◆ **ACTIVITY**
The full listing needs to be output exactly.

◆ **DATASET EXCERPTS**
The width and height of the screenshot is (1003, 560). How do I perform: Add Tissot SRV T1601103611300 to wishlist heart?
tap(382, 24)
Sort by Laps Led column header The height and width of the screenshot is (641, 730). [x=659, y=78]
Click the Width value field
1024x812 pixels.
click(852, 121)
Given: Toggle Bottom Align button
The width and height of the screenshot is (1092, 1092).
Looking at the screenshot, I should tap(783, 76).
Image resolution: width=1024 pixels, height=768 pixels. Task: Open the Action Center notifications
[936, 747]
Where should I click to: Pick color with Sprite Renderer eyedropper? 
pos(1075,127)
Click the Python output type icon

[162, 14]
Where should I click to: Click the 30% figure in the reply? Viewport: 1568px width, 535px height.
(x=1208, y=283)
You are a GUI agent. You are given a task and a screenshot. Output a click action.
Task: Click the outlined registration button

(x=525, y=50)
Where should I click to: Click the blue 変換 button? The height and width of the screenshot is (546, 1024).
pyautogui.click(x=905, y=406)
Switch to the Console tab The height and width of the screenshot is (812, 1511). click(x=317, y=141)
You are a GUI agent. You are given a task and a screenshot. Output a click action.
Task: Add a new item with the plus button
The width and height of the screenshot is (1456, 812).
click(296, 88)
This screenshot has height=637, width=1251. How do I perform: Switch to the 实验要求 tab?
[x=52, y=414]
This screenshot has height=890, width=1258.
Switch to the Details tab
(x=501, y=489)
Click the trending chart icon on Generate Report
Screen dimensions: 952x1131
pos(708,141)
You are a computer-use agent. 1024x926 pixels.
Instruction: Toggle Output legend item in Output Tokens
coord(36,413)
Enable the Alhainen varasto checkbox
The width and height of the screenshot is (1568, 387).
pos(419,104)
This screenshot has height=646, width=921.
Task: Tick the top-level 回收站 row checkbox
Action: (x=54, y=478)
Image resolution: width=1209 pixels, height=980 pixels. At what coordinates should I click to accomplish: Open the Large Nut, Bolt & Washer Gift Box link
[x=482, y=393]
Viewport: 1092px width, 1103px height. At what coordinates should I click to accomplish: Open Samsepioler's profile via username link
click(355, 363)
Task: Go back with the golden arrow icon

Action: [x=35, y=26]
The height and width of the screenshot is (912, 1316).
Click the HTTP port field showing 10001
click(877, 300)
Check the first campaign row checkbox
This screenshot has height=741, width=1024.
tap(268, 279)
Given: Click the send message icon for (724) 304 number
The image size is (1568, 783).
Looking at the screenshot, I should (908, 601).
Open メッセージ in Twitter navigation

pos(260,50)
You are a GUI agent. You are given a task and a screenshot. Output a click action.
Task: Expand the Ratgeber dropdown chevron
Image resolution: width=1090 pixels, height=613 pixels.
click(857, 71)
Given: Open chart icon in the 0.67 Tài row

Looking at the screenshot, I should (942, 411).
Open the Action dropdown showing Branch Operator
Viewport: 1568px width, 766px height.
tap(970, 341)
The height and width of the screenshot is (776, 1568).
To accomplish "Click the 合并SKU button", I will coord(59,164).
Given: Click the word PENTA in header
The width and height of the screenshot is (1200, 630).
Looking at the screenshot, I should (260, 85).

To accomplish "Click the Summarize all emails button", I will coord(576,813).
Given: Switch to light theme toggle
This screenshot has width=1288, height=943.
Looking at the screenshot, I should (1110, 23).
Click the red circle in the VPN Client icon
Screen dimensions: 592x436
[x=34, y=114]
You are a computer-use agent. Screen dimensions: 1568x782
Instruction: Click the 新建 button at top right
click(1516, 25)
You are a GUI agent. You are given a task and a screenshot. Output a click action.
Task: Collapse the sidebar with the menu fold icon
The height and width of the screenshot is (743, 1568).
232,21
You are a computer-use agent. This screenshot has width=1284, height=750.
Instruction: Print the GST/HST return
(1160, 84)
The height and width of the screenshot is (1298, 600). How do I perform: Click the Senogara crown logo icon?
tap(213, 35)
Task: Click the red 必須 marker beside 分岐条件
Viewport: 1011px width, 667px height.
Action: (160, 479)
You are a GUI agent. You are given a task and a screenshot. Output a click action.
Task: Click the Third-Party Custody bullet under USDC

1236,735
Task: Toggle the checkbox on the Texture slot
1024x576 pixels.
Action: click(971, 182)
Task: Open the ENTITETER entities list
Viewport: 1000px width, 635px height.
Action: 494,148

◆ **THE ANSWER**
The width and height of the screenshot is (1003, 560). How do I perform: Add Tissot SRV T1601103611300 to wishlist heart?
tap(382, 24)
Sort by Laps Led column header The height and width of the screenshot is (641, 730). [x=659, y=78]
Click the Width value field
1024x812 pixels.
click(852, 121)
Given: Toggle Bottom Align button
The width and height of the screenshot is (1092, 1092).
Looking at the screenshot, I should tap(783, 76).
Image resolution: width=1024 pixels, height=768 pixels. Task: Open the Action Center notifications
[936, 747]
Where should I click to: Pick color with Sprite Renderer eyedropper? 
pos(1075,127)
Click the Python output type icon

[162, 14]
Where should I click to: Click the 30% figure in the reply? Viewport: 1568px width, 535px height.
(x=1208, y=283)
You are a GUI agent. You are given a task and a screenshot. Output a click action.
Task: Click the outlined registration button

(x=525, y=50)
Where should I click to: Click the blue 変換 button? The height and width of the screenshot is (546, 1024).
pyautogui.click(x=905, y=406)
Switch to the Console tab The height and width of the screenshot is (812, 1511). click(x=317, y=141)
You are a GUI agent. You are given a task and a screenshot. Output a click action.
Task: Add a new item with the plus button
The width and height of the screenshot is (1456, 812).
click(296, 88)
This screenshot has height=637, width=1251. How do I perform: Switch to the 实验要求 tab?
[x=52, y=414]
This screenshot has height=890, width=1258.
Switch to the Details tab
(x=501, y=489)
Click the trending chart icon on Generate Report
Screen dimensions: 952x1131
pos(708,141)
You are a computer-use agent. 1024x926 pixels.
Instruction: Toggle Output legend item in Output Tokens
coord(36,413)
Enable the Alhainen varasto checkbox
The width and height of the screenshot is (1568, 387).
pos(419,104)
This screenshot has height=646, width=921.
Task: Tick the top-level 回收站 row checkbox
Action: (x=54, y=478)
Image resolution: width=1209 pixels, height=980 pixels. At what coordinates should I click to accomplish: Open the Large Nut, Bolt & Washer Gift Box link
[x=482, y=393]
Viewport: 1092px width, 1103px height. At what coordinates should I click to accomplish: Open Samsepioler's profile via username link
click(355, 363)
Task: Go back with the golden arrow icon

Action: [x=35, y=26]
The height and width of the screenshot is (912, 1316).
Click the HTTP port field showing 10001
click(877, 300)
Check the first campaign row checkbox
This screenshot has height=741, width=1024.
tap(268, 279)
Given: Click the send message icon for (724) 304 number
The image size is (1568, 783).
Looking at the screenshot, I should (908, 601).
Open メッセージ in Twitter navigation

pos(260,50)
You are a GUI agent. You are given a task and a screenshot. Output a click action.
Task: Expand the Ratgeber dropdown chevron
Image resolution: width=1090 pixels, height=613 pixels.
click(857, 71)
Given: Open chart icon in the 0.67 Tài row

Looking at the screenshot, I should (942, 411).
Open the Action dropdown showing Branch Operator
Viewport: 1568px width, 766px height.
tap(970, 341)
The height and width of the screenshot is (776, 1568).
To accomplish "Click the 合并SKU button", I will coord(59,164).
Given: Click the word PENTA in header
The width and height of the screenshot is (1200, 630).
Looking at the screenshot, I should (260, 85).

To accomplish "Click the Summarize all emails button", I will coord(576,813).
Given: Switch to light theme toggle
This screenshot has width=1288, height=943.
Looking at the screenshot, I should (1110, 23).
Click the red circle in the VPN Client icon
Screen dimensions: 592x436
[x=34, y=114]
You are a computer-use agent. Screen dimensions: 1568x782
Instruction: Click the 新建 button at top right
click(1516, 25)
You are a GUI agent. You are given a task and a screenshot. Output a click action.
Task: Collapse the sidebar with the menu fold icon
The height and width of the screenshot is (743, 1568).
232,21
You are a computer-use agent. This screenshot has width=1284, height=750.
Instruction: Print the GST/HST return
(1160, 84)
The height and width of the screenshot is (1298, 600). How do I perform: Click the Senogara crown logo icon?
tap(213, 35)
Task: Click the red 必須 marker beside 分岐条件
Viewport: 1011px width, 667px height.
Action: (160, 479)
You are a GUI agent. You are given a task and a screenshot. Output a click action.
Task: Click the Third-Party Custody bullet under USDC

1236,735
Task: Toggle the checkbox on the Texture slot
1024x576 pixels.
Action: click(971, 182)
Task: Open the ENTITETER entities list
Viewport: 1000px width, 635px height.
Action: 494,148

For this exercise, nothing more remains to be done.